Already, you've probably realised something: It doesn't log to the serial port or BREW output window as appropriate, unlike DBGPRINTF()
. Of course, you can probably do something with an #ifdef. [1]
You set parameters with a call to ILOGGER_SetParam()
(parameters are defined in AEELogParamType). While param
is usually a uint32
, pParam
is sometimes a uint32
pretending to be a void*
, and the documentation isn't that clear on this.
There are 256 log buckets, which can be filtered by the app (call ILOGGER_SetParam
and set AEE_LOG_PARAM_FILTER_ONE
with the bucket in param
and (void*)TRUE
or (void*)FALSE
in pParam), and by the log parser, so it's good for tagging different sections of code so you can switch logging for, say, your network code on at runtime. There are also 256 instance IDs, and the default is 0; you set it by setting AEE_LOG_PARAM_INSTANCE_ID
. If you do it at runtime with some sort of thread ID, you can distinguish between threads.
There are 65536 record types, defined in AEELogItemType:
-
0 is text,
-
1 is a "binary message",
-
2 is a "binary block" (a BLOB), and
-
anything 0x100 or over is in a "user-defined format".
A binary message is typically produced from ILOGGER_PutMsg()
. The format is defined in AEELogBinMsgType, but to summarise, they're fixed at 112 bytes (supposedly this makes logging faster), and store four uint32
s and two strings totalling 80 bytes (including null terminators); the first uint32
is meant to be __LINE__
and the first string is meant to be __FILE__
(and standard log parsers probably assume this). The current implementation (3.1.5 simulator) also outputs some contents of your stack if you don't fill 80 bytes with the two strings, this is a security risk (it ought to zero them anyway to make log entries cleaner).
A binary block is just a byte array, and you'll have to find a way of distinguishing between them (like user-defined formats, or a prefix string, or XML).
If you're logging to a file, you'll have to call ILOGGER_SetParam()
with AEE_LOG_PARAM_FILE_NEW
and a file name (drive letters don't work; for testing, just use something like "LogFile").

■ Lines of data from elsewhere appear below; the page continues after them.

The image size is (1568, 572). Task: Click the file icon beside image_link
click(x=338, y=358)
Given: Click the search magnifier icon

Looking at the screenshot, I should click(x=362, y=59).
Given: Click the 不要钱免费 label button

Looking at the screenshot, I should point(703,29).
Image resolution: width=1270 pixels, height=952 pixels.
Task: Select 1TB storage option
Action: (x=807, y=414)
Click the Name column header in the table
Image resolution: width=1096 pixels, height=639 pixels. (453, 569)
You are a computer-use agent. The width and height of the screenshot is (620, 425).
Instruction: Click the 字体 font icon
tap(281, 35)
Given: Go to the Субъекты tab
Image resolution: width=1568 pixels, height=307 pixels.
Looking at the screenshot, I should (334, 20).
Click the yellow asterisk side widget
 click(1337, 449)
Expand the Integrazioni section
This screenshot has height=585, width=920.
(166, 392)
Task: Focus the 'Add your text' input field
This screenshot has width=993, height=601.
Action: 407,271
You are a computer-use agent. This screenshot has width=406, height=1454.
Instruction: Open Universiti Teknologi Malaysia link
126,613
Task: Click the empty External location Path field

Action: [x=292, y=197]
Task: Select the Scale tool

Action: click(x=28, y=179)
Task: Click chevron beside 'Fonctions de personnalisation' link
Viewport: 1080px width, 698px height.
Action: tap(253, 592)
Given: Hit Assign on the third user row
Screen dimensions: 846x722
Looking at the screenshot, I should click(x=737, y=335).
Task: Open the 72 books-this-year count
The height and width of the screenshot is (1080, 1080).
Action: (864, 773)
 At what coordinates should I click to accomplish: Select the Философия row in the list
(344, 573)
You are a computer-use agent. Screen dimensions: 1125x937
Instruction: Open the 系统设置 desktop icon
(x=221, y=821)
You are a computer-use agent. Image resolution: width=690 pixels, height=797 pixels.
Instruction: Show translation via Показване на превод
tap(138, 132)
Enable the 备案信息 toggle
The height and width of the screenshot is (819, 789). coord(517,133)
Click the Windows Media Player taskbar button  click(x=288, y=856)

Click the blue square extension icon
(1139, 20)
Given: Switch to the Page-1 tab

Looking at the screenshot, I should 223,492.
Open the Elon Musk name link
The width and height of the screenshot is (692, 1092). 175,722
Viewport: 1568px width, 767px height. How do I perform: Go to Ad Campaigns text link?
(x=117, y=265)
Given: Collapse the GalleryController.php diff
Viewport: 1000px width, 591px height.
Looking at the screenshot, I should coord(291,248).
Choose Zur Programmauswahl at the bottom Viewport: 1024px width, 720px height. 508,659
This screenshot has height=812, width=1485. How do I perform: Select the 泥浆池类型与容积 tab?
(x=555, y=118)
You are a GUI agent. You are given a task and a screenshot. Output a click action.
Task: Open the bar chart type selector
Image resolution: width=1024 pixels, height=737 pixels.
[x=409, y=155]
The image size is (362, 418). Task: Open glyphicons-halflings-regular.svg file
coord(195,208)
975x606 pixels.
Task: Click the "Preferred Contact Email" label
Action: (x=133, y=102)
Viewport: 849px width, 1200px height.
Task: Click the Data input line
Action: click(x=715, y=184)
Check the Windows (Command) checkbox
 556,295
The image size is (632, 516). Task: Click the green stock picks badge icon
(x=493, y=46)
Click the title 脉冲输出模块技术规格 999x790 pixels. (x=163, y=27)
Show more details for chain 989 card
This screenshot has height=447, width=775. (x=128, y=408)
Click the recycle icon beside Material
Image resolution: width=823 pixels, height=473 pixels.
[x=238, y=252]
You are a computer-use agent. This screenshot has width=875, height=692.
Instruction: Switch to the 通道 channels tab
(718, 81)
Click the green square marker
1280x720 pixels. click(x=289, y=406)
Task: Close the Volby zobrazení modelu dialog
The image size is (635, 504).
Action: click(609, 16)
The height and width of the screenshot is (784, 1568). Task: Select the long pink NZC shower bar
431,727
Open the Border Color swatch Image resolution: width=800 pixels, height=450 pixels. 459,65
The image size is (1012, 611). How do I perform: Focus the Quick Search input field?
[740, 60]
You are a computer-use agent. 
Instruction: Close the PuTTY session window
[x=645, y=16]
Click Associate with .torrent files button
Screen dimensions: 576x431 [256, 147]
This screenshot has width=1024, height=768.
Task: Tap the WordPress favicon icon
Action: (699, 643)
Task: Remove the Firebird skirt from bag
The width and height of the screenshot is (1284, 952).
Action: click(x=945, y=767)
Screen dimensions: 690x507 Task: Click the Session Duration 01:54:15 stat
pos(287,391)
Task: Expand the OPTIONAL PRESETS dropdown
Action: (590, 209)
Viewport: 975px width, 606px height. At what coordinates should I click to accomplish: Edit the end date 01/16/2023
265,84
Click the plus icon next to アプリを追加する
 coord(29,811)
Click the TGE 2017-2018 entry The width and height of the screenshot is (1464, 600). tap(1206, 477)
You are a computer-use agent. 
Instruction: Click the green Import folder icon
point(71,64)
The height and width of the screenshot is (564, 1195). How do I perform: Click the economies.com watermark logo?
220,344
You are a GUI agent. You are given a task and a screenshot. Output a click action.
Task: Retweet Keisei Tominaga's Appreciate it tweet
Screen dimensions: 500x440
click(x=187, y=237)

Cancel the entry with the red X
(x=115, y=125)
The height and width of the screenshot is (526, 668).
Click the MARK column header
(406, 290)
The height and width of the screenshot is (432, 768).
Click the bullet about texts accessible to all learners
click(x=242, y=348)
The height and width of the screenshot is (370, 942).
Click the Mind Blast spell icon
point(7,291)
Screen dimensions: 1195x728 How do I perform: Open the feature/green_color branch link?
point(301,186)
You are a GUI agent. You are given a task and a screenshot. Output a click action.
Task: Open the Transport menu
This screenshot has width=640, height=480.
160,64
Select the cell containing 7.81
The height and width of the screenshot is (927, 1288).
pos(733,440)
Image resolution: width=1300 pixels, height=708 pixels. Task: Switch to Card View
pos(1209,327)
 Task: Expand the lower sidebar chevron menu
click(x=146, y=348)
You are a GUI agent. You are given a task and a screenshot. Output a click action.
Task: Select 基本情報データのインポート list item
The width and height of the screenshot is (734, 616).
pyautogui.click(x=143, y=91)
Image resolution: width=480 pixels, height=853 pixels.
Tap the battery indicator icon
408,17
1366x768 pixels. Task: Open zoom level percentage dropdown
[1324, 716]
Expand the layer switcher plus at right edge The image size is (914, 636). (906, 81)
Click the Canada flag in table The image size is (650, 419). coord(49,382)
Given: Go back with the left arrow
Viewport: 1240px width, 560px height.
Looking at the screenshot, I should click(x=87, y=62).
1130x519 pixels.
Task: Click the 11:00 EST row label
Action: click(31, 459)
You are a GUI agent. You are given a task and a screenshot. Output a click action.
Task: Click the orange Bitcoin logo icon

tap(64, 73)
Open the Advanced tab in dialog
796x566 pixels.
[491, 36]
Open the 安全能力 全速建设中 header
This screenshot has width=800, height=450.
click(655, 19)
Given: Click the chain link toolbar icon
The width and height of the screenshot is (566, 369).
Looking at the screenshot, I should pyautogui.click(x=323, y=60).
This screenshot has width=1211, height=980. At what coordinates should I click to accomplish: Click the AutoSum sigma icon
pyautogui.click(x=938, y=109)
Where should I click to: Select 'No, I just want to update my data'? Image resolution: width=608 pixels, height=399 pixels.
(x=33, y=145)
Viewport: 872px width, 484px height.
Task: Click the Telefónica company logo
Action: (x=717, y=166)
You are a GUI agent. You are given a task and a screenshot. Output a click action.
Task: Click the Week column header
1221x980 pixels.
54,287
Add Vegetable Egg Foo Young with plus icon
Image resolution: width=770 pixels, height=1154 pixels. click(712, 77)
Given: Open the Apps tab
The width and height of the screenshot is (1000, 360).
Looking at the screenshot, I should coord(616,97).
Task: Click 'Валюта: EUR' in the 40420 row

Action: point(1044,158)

You need to #include "AEEFile.h"
for the file modes.
You'll notice that logs are actually in a binary format. It's defined in the API (AEELogRecord, AEELogRcdHdrType), but I haven't found something that will parse the log files, let alone let you filter for specific buckets and class IDs, let you have pluggable pretty printing for your user-defined log format, or save a BLOB to a file. ILogger
could prove to be a useful general logging tool (all apps spam the serial port, and the receiver filters), but for most purposes, it's a bit overkill.
[1] The BREW Tools Suite's BREW Logger is meant to be able to connect to the BREW Simulator, but I haven't managed this. Anyone?